Repeat each line of the records below exactly.

____________

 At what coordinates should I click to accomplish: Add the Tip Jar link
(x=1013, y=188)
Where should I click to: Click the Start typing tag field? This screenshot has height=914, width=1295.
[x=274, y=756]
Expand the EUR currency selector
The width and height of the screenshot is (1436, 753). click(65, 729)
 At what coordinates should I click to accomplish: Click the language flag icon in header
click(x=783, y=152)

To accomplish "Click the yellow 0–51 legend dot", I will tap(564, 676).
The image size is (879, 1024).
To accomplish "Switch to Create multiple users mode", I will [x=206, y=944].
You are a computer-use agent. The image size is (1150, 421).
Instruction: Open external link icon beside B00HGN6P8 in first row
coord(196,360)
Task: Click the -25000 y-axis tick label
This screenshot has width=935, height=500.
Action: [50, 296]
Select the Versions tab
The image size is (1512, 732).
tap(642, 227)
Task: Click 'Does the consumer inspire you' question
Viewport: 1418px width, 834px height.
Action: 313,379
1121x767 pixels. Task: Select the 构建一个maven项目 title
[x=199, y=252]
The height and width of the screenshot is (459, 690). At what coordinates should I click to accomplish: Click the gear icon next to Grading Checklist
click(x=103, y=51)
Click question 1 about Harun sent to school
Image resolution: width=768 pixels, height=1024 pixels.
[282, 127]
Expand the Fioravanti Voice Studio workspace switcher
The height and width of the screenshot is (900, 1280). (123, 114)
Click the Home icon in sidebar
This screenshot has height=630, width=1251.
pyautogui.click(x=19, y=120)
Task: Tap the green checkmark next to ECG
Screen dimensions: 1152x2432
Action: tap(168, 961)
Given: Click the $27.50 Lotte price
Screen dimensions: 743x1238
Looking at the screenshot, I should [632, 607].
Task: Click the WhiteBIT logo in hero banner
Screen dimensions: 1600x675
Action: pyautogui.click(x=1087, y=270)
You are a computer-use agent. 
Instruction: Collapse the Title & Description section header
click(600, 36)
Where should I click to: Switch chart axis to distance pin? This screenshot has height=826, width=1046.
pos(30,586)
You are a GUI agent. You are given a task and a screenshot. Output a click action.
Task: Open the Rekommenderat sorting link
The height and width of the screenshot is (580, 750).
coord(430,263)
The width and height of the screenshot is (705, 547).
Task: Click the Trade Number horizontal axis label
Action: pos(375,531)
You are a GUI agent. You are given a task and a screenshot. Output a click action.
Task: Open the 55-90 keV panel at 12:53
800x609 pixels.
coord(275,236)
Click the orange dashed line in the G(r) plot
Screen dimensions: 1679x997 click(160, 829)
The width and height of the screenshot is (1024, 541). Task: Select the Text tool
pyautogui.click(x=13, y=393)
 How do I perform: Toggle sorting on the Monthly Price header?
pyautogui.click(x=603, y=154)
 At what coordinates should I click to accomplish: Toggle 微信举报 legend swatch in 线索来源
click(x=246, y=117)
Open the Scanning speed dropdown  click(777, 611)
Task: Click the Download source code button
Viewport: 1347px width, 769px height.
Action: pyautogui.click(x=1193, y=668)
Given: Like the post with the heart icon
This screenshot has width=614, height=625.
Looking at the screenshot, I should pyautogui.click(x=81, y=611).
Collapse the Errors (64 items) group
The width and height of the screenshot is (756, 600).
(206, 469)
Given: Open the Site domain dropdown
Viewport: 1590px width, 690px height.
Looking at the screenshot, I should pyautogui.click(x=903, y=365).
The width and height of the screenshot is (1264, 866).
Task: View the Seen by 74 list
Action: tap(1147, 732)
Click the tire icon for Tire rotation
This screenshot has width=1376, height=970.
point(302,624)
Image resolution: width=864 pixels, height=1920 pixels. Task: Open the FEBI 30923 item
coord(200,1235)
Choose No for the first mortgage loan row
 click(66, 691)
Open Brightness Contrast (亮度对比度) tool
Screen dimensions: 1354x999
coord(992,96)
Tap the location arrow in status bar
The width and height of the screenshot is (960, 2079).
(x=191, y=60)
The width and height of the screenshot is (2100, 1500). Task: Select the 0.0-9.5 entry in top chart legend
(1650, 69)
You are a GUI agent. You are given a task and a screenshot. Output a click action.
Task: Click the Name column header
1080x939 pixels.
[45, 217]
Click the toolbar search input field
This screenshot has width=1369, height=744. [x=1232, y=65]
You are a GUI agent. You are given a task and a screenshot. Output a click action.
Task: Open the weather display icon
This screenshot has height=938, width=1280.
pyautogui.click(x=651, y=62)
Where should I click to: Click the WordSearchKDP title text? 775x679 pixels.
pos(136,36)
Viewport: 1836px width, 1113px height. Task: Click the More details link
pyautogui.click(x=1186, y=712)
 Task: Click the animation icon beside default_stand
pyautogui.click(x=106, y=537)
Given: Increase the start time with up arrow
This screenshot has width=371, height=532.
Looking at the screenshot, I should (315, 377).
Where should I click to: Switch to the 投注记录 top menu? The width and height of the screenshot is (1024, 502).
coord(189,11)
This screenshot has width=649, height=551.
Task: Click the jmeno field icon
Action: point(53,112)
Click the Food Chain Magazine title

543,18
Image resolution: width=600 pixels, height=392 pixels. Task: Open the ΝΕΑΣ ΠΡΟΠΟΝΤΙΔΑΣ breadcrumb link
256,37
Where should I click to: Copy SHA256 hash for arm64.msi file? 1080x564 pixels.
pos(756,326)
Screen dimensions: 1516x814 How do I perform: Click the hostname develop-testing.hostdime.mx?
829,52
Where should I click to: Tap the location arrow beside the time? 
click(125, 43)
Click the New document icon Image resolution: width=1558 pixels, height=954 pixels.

____________

**Answer box**:
 At what coordinates should I click to accomplish: Add the Tip Jar link
(x=1013, y=188)
Where should I click to: Click the Start typing tag field? This screenshot has height=914, width=1295.
[x=274, y=756]
Expand the EUR currency selector
The width and height of the screenshot is (1436, 753). click(65, 729)
 At what coordinates should I click to accomplish: Click the language flag icon in header
click(x=783, y=152)

To accomplish "Click the yellow 0–51 legend dot", I will tap(564, 676).
The image size is (879, 1024).
To accomplish "Switch to Create multiple users mode", I will [x=206, y=944].
You are a computer-use agent. The image size is (1150, 421).
Instruction: Open external link icon beside B00HGN6P8 in first row
coord(196,360)
Task: Click the -25000 y-axis tick label
This screenshot has width=935, height=500.
Action: [50, 296]
Select the Versions tab
The image size is (1512, 732).
tap(642, 227)
Task: Click 'Does the consumer inspire you' question
Viewport: 1418px width, 834px height.
Action: 313,379
1121x767 pixels. Task: Select the 构建一个maven项目 title
[x=199, y=252]
The height and width of the screenshot is (459, 690). At what coordinates should I click to accomplish: Click the gear icon next to Grading Checklist
click(x=103, y=51)
Click question 1 about Harun sent to school
Image resolution: width=768 pixels, height=1024 pixels.
[282, 127]
Expand the Fioravanti Voice Studio workspace switcher
The height and width of the screenshot is (900, 1280). (123, 114)
Click the Home icon in sidebar
This screenshot has height=630, width=1251.
pyautogui.click(x=19, y=120)
Task: Tap the green checkmark next to ECG
Screen dimensions: 1152x2432
Action: tap(168, 961)
Given: Click the $27.50 Lotte price
Screen dimensions: 743x1238
Looking at the screenshot, I should [632, 607].
Task: Click the WhiteBIT logo in hero banner
Screen dimensions: 1600x675
Action: pyautogui.click(x=1087, y=270)
You are a computer-use agent. 
Instruction: Collapse the Title & Description section header
click(600, 36)
Where should I click to: Switch chart axis to distance pin? This screenshot has height=826, width=1046.
pos(30,586)
You are a GUI agent. You are given a task and a screenshot. Output a click action.
Task: Open the Rekommenderat sorting link
The height and width of the screenshot is (580, 750).
coord(430,263)
The width and height of the screenshot is (705, 547).
Task: Click the Trade Number horizontal axis label
Action: pos(375,531)
You are a GUI agent. You are given a task and a screenshot. Output a click action.
Task: Open the 55-90 keV panel at 12:53
800x609 pixels.
coord(275,236)
Click the orange dashed line in the G(r) plot
Screen dimensions: 1679x997 click(160, 829)
The width and height of the screenshot is (1024, 541). Task: Select the Text tool
pyautogui.click(x=13, y=393)
 How do I perform: Toggle sorting on the Monthly Price header?
pyautogui.click(x=603, y=154)
 At what coordinates should I click to accomplish: Toggle 微信举报 legend swatch in 线索来源
click(x=246, y=117)
Open the Scanning speed dropdown  click(777, 611)
Task: Click the Download source code button
Viewport: 1347px width, 769px height.
Action: pyautogui.click(x=1193, y=668)
Given: Like the post with the heart icon
This screenshot has width=614, height=625.
Looking at the screenshot, I should pyautogui.click(x=81, y=611).
Collapse the Errors (64 items) group
The width and height of the screenshot is (756, 600).
(206, 469)
Given: Open the Site domain dropdown
Viewport: 1590px width, 690px height.
Looking at the screenshot, I should pyautogui.click(x=903, y=365).
The width and height of the screenshot is (1264, 866).
Task: View the Seen by 74 list
Action: tap(1147, 732)
Click the tire icon for Tire rotation
This screenshot has width=1376, height=970.
point(302,624)
Image resolution: width=864 pixels, height=1920 pixels. Task: Open the FEBI 30923 item
coord(200,1235)
Choose No for the first mortgage loan row
 click(66, 691)
Open Brightness Contrast (亮度对比度) tool
Screen dimensions: 1354x999
coord(992,96)
Tap the location arrow in status bar
The width and height of the screenshot is (960, 2079).
(x=191, y=60)
The width and height of the screenshot is (2100, 1500). Task: Select the 0.0-9.5 entry in top chart legend
(1650, 69)
You are a GUI agent. You are given a task and a screenshot. Output a click action.
Task: Click the Name column header
1080x939 pixels.
[45, 217]
Click the toolbar search input field
This screenshot has width=1369, height=744. [x=1232, y=65]
You are a GUI agent. You are given a task and a screenshot. Output a click action.
Task: Open the weather display icon
This screenshot has height=938, width=1280.
pyautogui.click(x=651, y=62)
Where should I click to: Click the WordSearchKDP title text? 775x679 pixels.
pos(136,36)
Viewport: 1836px width, 1113px height. Task: Click the More details link
pyautogui.click(x=1186, y=712)
 Task: Click the animation icon beside default_stand
pyautogui.click(x=106, y=537)
Given: Increase the start time with up arrow
This screenshot has width=371, height=532.
Looking at the screenshot, I should (315, 377).
Where should I click to: Switch to the 投注记录 top menu? The width and height of the screenshot is (1024, 502).
coord(189,11)
This screenshot has width=649, height=551.
Task: Click the jmeno field icon
Action: point(53,112)
Click the Food Chain Magazine title

543,18
Image resolution: width=600 pixels, height=392 pixels. Task: Open the ΝΕΑΣ ΠΡΟΠΟΝΤΙΔΑΣ breadcrumb link
256,37
Where should I click to: Copy SHA256 hash for arm64.msi file? 1080x564 pixels.
pos(756,326)
Screen dimensions: 1516x814 How do I perform: Click the hostname develop-testing.hostdime.mx?
829,52
Where should I click to: Tap the location arrow beside the time? 
click(125, 43)
Click the New document icon Image resolution: width=1558 pixels, height=954 pixels.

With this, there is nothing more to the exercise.